BC reduz juros para 10,25%, menor taxa desde 1999

O Comitê de Política Monetária do Banco Central (Copom) decidiu, nesta quarta-feira, por unanimidade, reduzir a taxa básica de juros, a Selic, em 1 ponto percentual. Com isso, a taxa praticada no país passa a ser de 10,25%.

Os juros são os menores desde que a Selic foi criada, em 1999. O processo de corte começou em janeiro, em função do agravamento da crise financeira internacional e de seu impacto na economia brasileira.

"Avaliando o cenário macroeconômico e visando ampliar o processo de distensão monetária, o Copom decidiu reduzir a taxa Selic para 10,25% a.a., sem viés, por unanimidade", diz o comunicado divulgado pelo BC na noite desta quarta-feira.

Na reunião anterior, em março, o Banco Central havia anunciado um corte de 1,5 ponto percentual nos juros - o maior corte desde 2003.

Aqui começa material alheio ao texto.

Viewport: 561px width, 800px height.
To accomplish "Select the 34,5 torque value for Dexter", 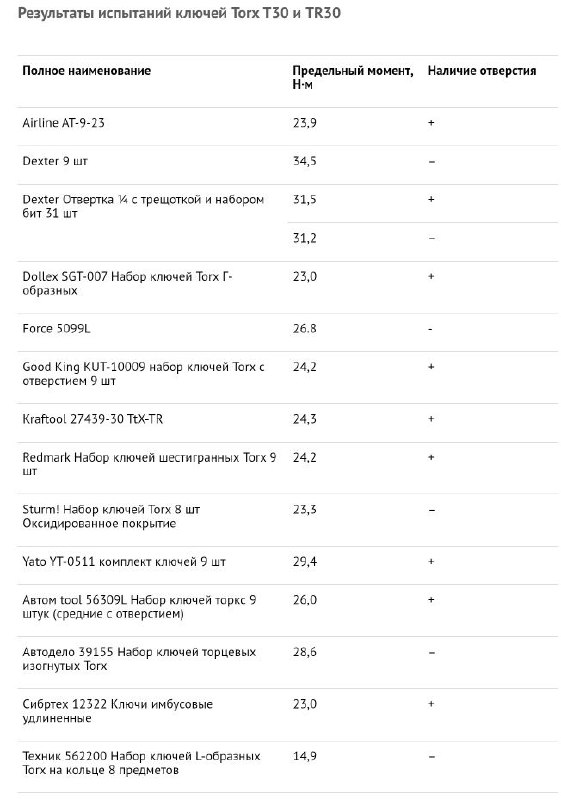I will [304, 161].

O corte de 1 ponto percentual já era esperado pelos analistas de mercado que respondem à pesquisa Focus, do Banco Central.

Leia também na BBC Brasil: Entenda o que muda com os juros mais baixos Indicadores Com a decisão, o Brasil deixa o posto de país com os maiores juros reais do mundo. De acordo com a consultoria UpTrend, a taxa (que desconta a inflação), passa a 5,8%, atrás de China (6,6%) e Hungria (6,4%).

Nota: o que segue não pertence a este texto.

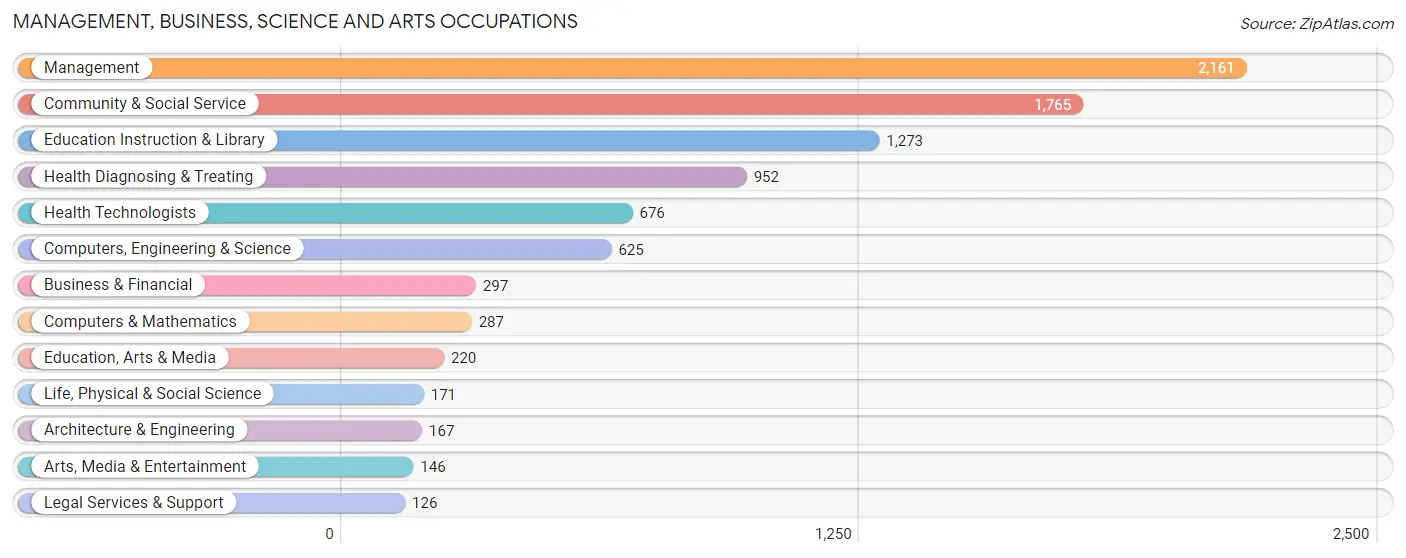Click the pink Business & Financial bar
Viewport: 1406px width, 558px height.
pyautogui.click(x=246, y=285)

Uma redução de 1,5 ponto, como na reunião anterior, chegou a ser considerada pelo mercado. No entanto, com a divulgação de indicadores um pouco melhores nas últimas semanas, muitos analistas mudaram suas previsões. A avaliação é de que o último trimestre de 2008 foi "muito ruim", levando o BC a anunciar um corte mais profundo na Selic. Já o atual trimestre dá sinais de melhorias "pontuais", de acordo com os economistas.

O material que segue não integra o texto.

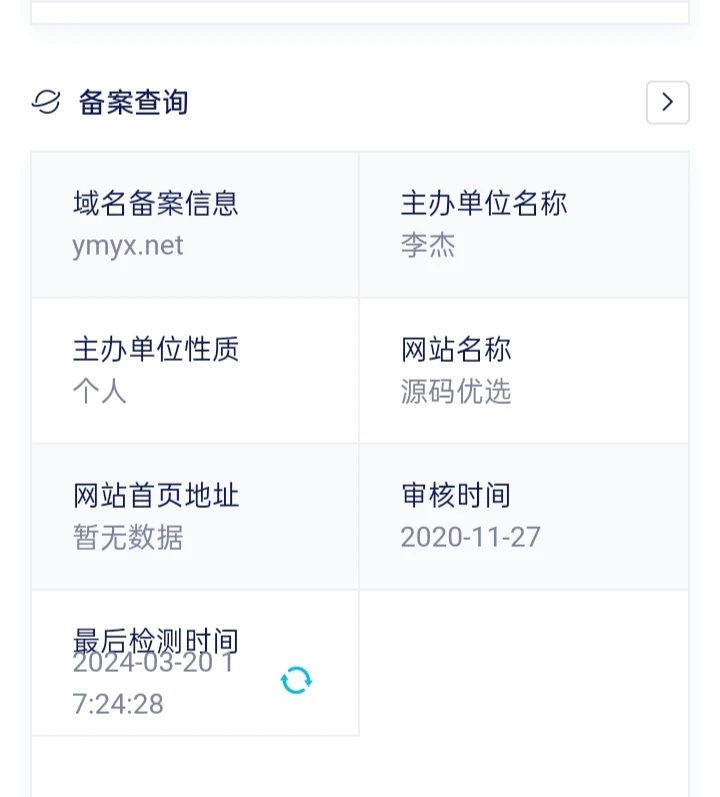Image resolution: width=720 pixels, height=797 pixels.
Task: Click the 网站首页地址 label
Action: [x=156, y=495]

Um desses indicadores é o consumo. Em fevereiro, as vendas no varejo aumentaram 1,5% em relação a janeiro, resultado que ficou acima das expectativas do mercado.

Além disso, as medidas anunciadas recentemente pelo governo, que incluem a redução de impostos sobre carros, eletrodomésticos e eletrônicos, ainda poderão surtir efeito, segundo analistas.

Já o setor produtivo via espaço para uma redução maior nos juros, de 1,5 ponto percentual. Para a Confederação Nacional da Indústria (CNI), "a inflação está baixa e sob controle", o que possibilitaria um corte maior.